● **Task item**
Beginning with the line that holds "The height and width of the screenshot is (270, 553).", copy each line exactly through the end of the entries, but leave the pictures out.
*** Opening Source records ***
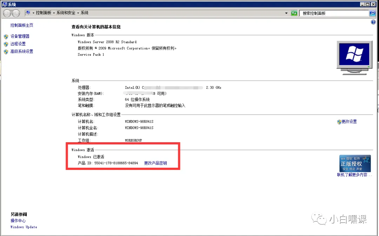This screenshot has height=236, width=379.
Task: Open the address bar dropdown arrow
Action: pos(286,13)
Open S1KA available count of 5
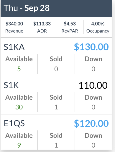 (19, 69)
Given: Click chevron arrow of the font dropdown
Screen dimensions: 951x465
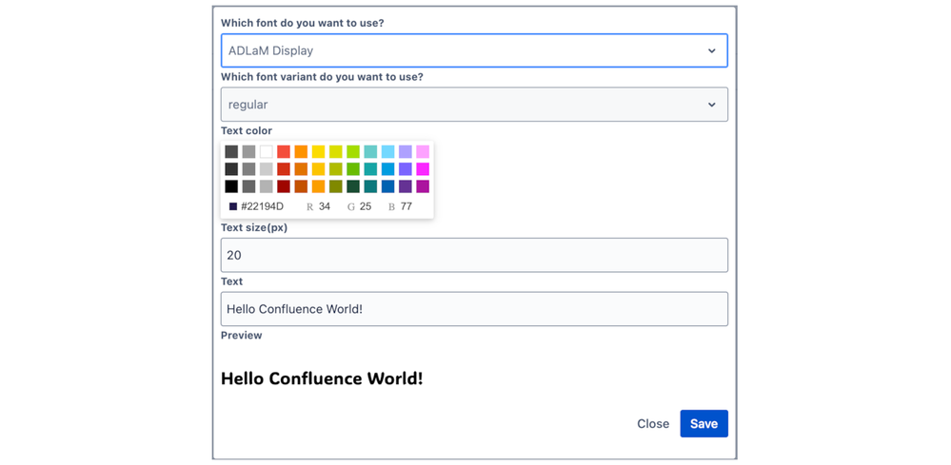Looking at the screenshot, I should tap(712, 50).
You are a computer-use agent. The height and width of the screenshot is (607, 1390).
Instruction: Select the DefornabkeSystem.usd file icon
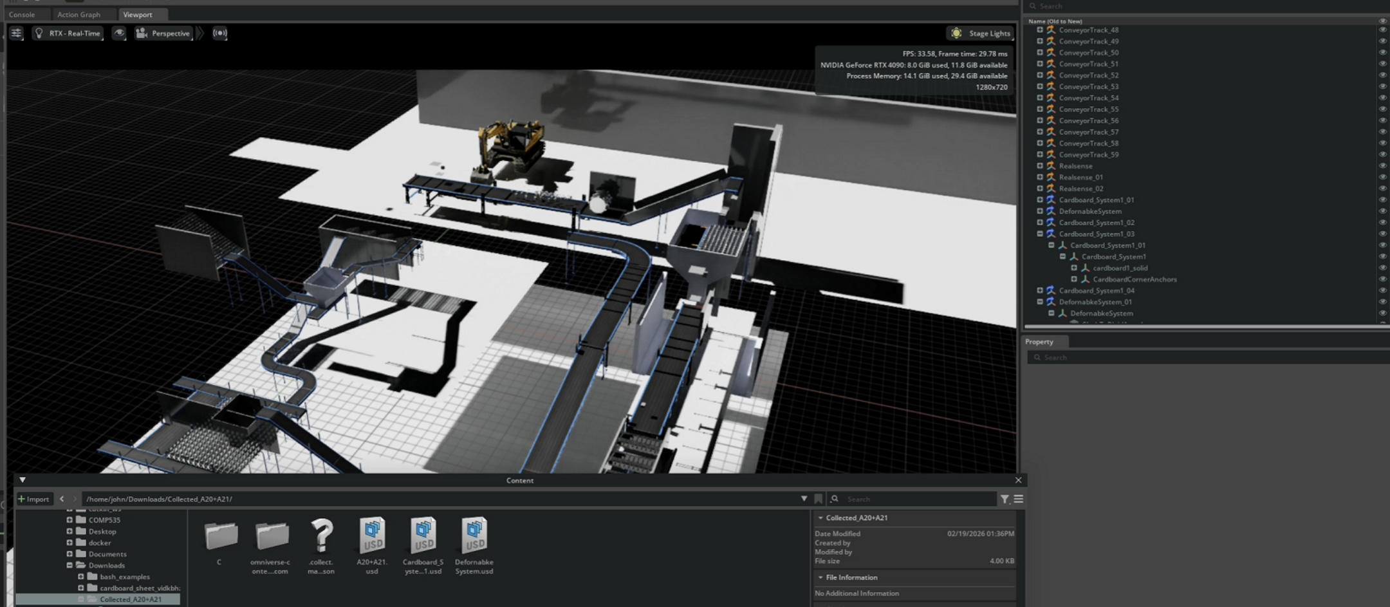tap(474, 536)
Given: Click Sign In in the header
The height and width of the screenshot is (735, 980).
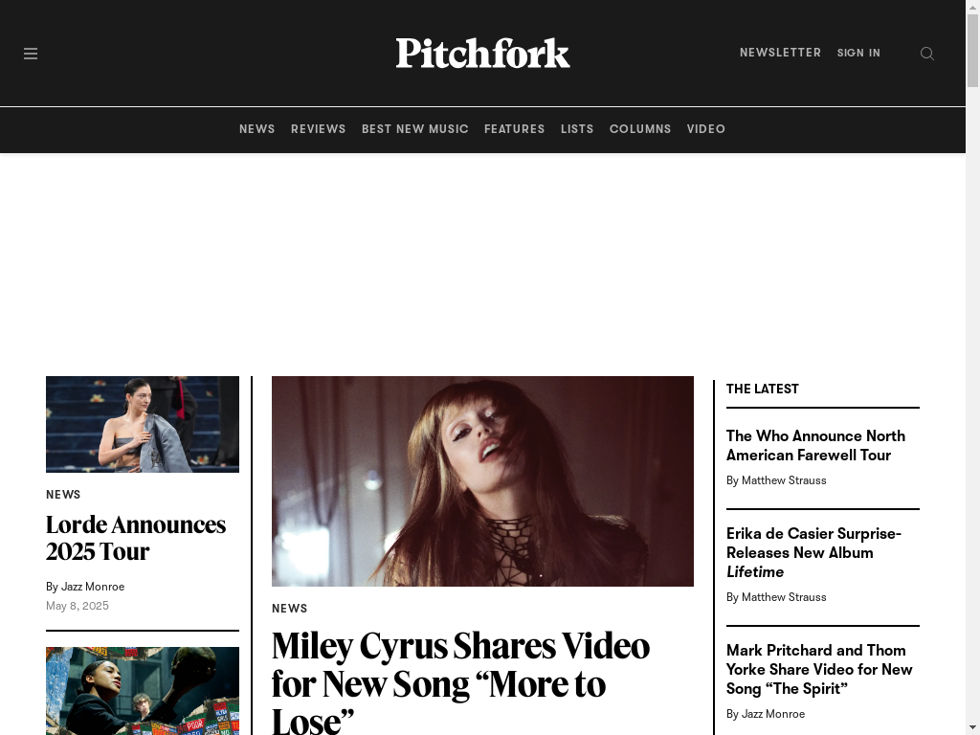Looking at the screenshot, I should coord(858,54).
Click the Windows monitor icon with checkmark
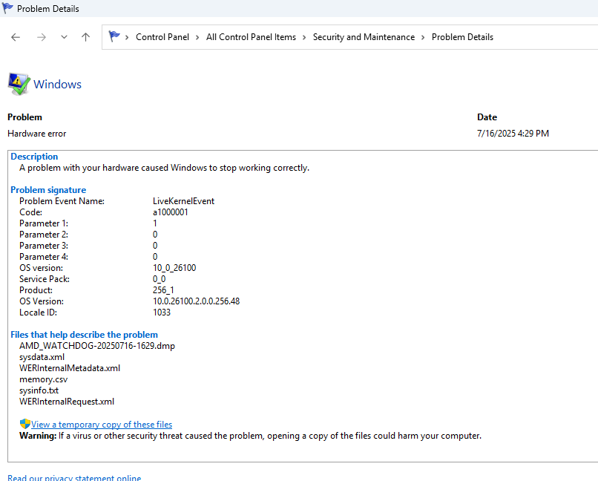The height and width of the screenshot is (481, 598). [x=19, y=84]
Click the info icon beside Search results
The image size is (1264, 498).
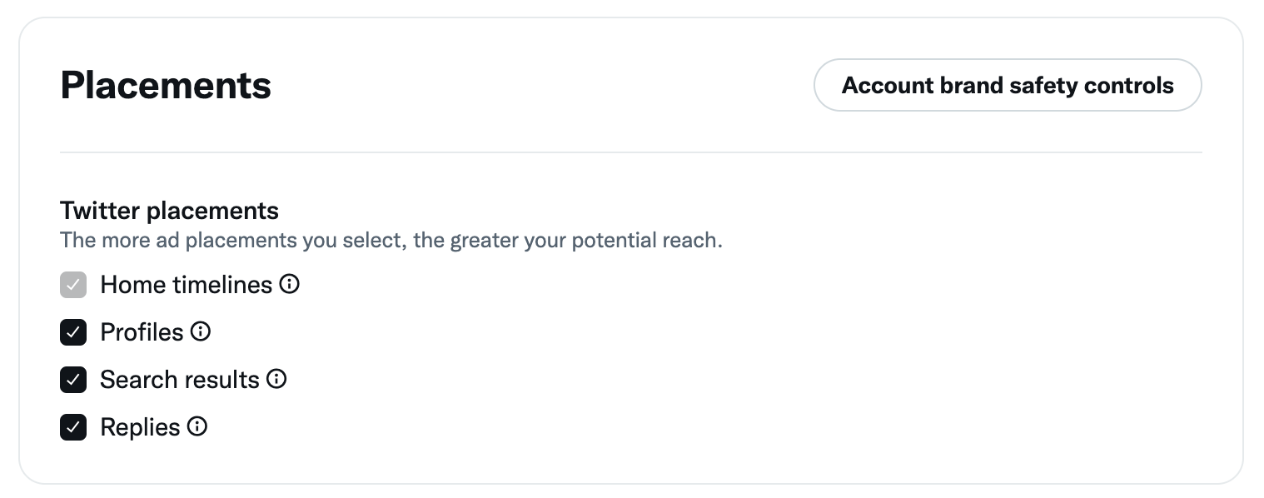pyautogui.click(x=276, y=380)
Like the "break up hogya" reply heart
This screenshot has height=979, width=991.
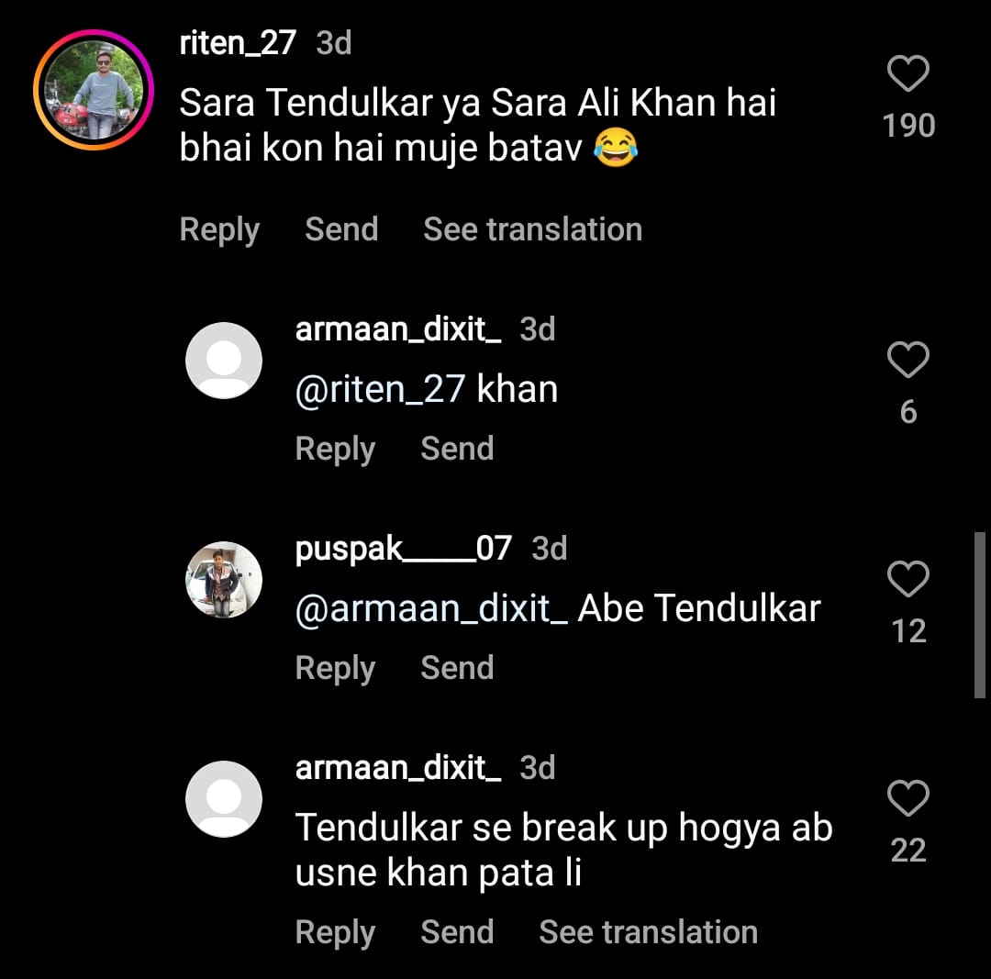tap(908, 798)
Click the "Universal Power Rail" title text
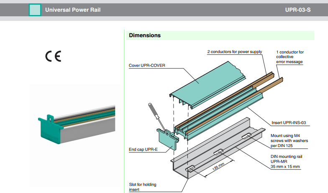The image size is (328, 193). 73,10
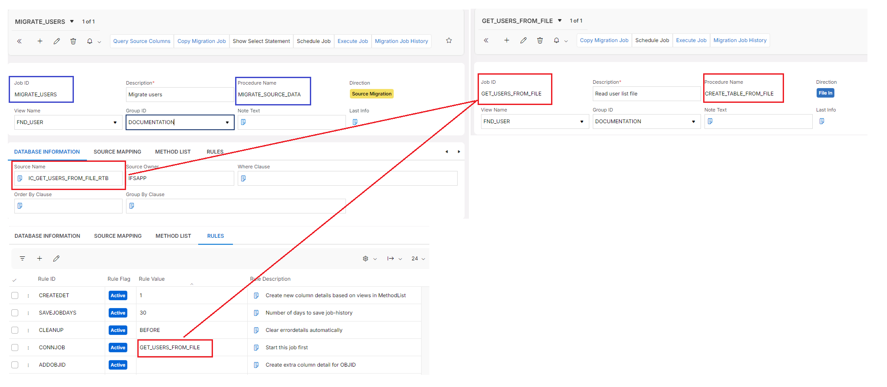This screenshot has width=887, height=387.
Task: Switch to the SOURCE MAPPING tab in upper panel
Action: tap(117, 152)
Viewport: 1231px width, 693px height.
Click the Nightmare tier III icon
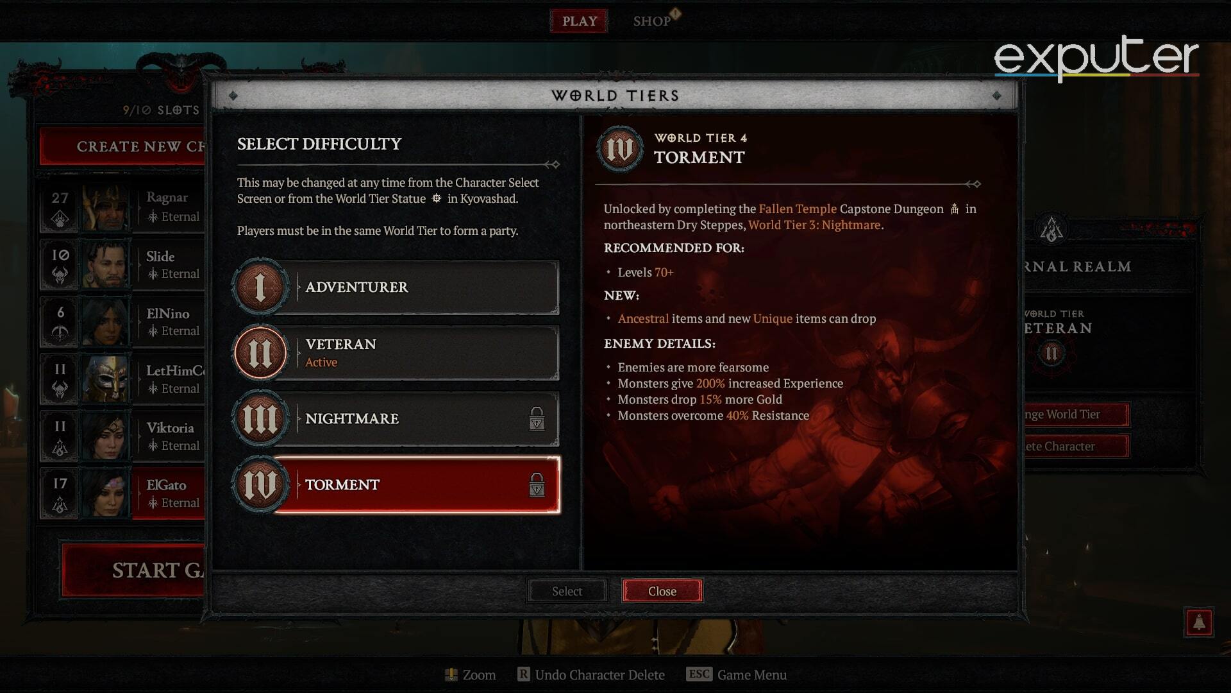[260, 418]
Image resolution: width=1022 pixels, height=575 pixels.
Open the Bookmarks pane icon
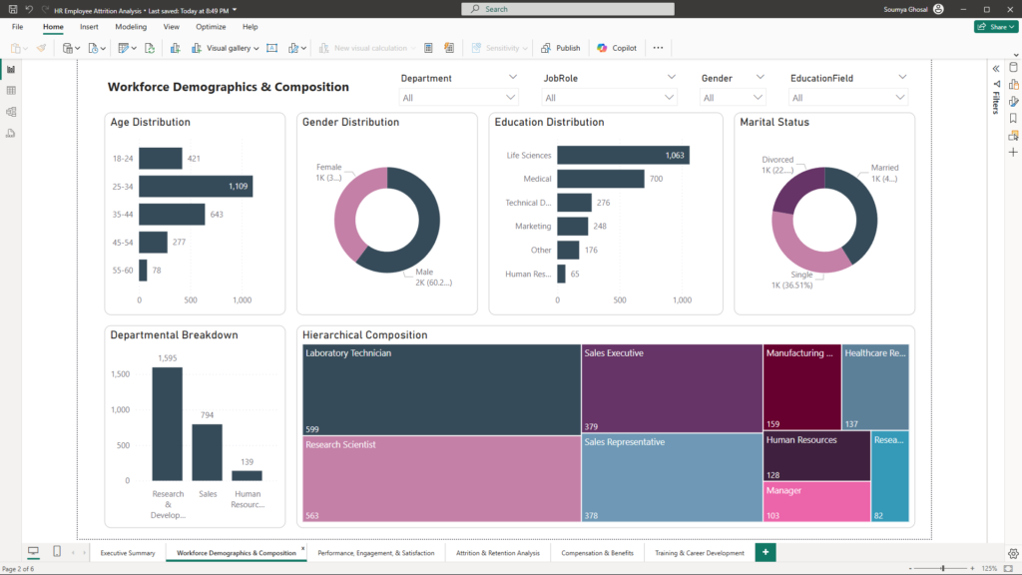(1013, 118)
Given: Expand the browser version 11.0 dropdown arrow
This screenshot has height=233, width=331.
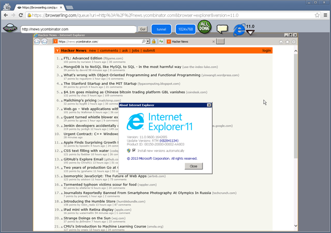Looking at the screenshot, I should (250, 33).
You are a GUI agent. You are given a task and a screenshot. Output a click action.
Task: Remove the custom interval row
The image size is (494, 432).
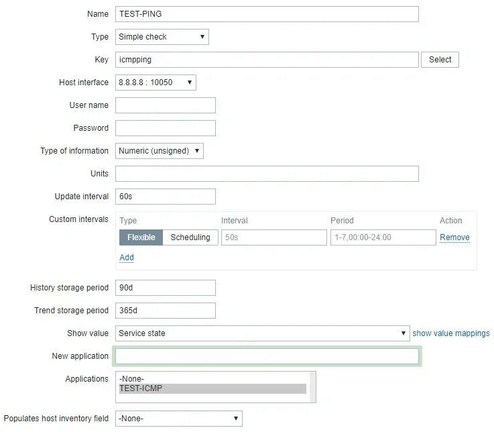pos(454,237)
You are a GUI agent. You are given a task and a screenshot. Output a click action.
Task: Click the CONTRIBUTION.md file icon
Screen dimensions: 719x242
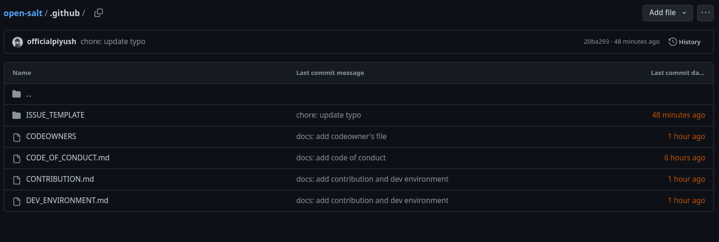coord(17,180)
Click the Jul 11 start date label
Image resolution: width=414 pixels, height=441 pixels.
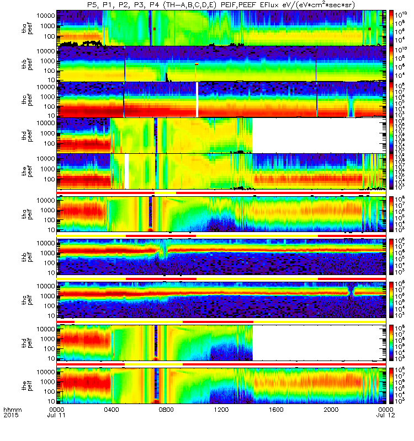tap(56, 416)
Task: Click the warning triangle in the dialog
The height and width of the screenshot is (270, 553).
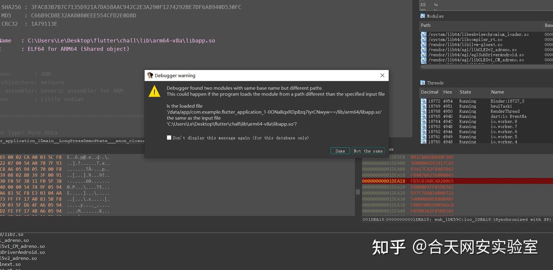Action: click(154, 91)
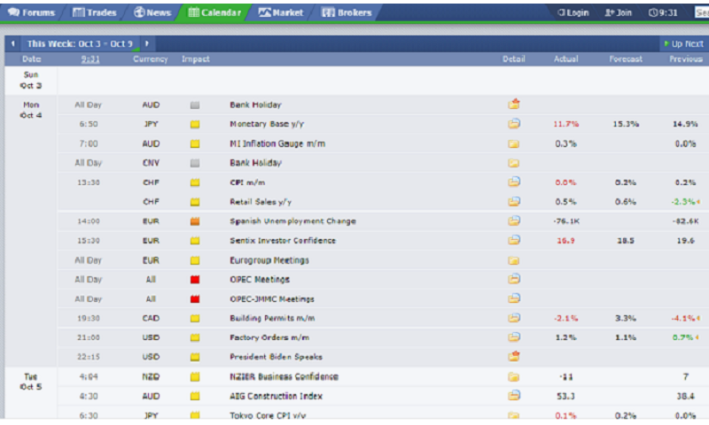Open detail folder for NZIER Business Confidence

click(x=513, y=376)
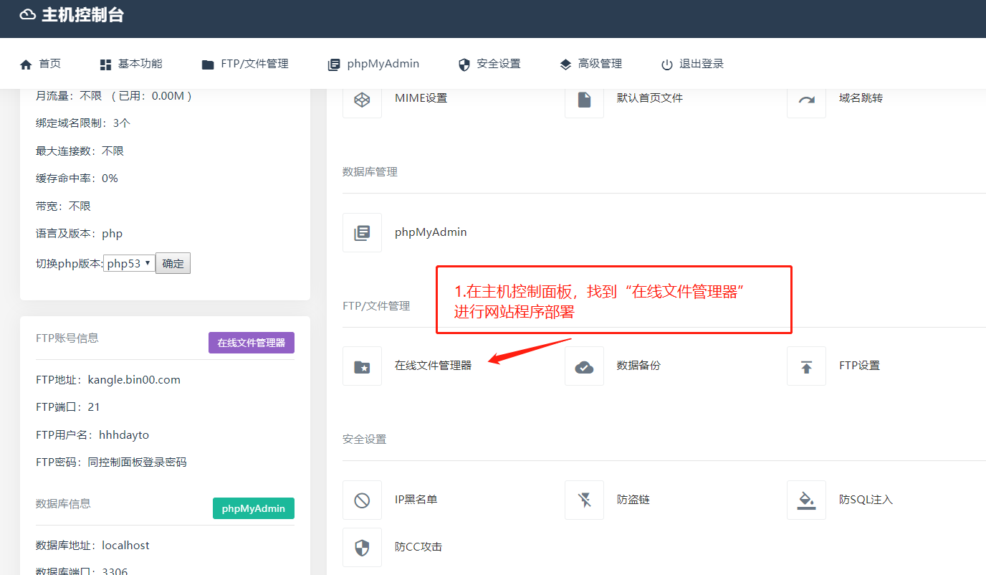The image size is (986, 575).
Task: Navigate to 首页 in the top bar
Action: [41, 63]

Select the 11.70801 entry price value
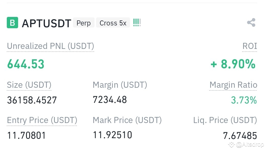pos(26,136)
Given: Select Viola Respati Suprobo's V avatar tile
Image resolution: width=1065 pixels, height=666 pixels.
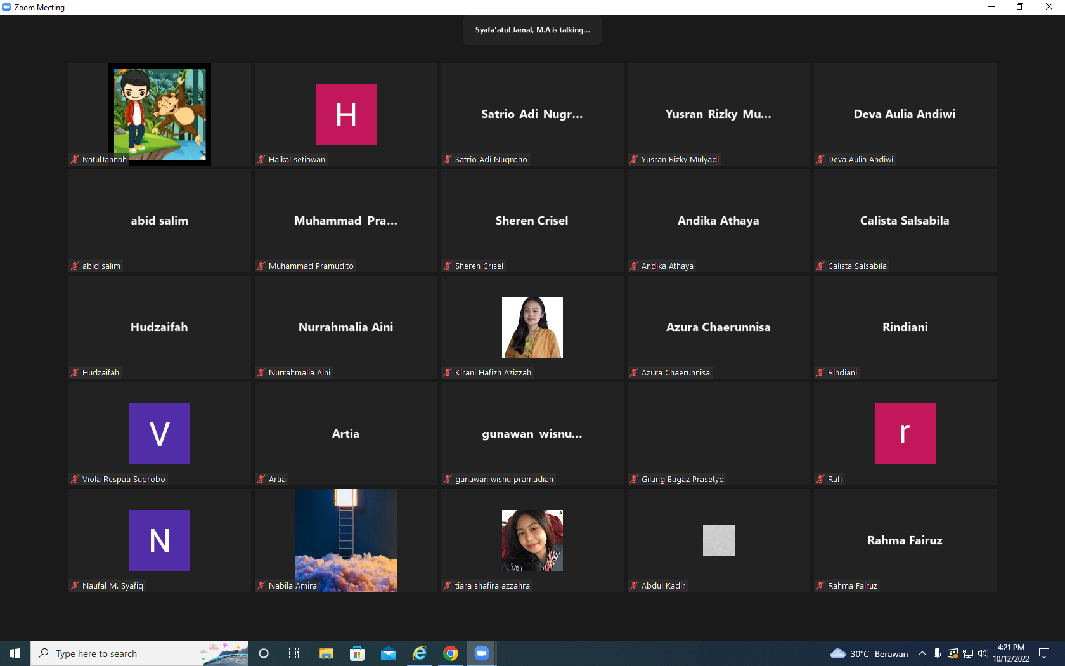Looking at the screenshot, I should coord(160,434).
*** Closing Source records ***
● **Written response**
The height and width of the screenshot is (270, 553).
Action: click(154, 91)
Open detail folder for NZIER Business Confidence

click(x=513, y=376)
The image size is (986, 575).
Task: Navigate to 首页 in the top bar
Action: [41, 63]

Select the 11.70801 entry price value
pos(26,136)
Given: Select Viola Respati Suprobo's V avatar tile
Image resolution: width=1065 pixels, height=666 pixels.
Looking at the screenshot, I should coord(160,434).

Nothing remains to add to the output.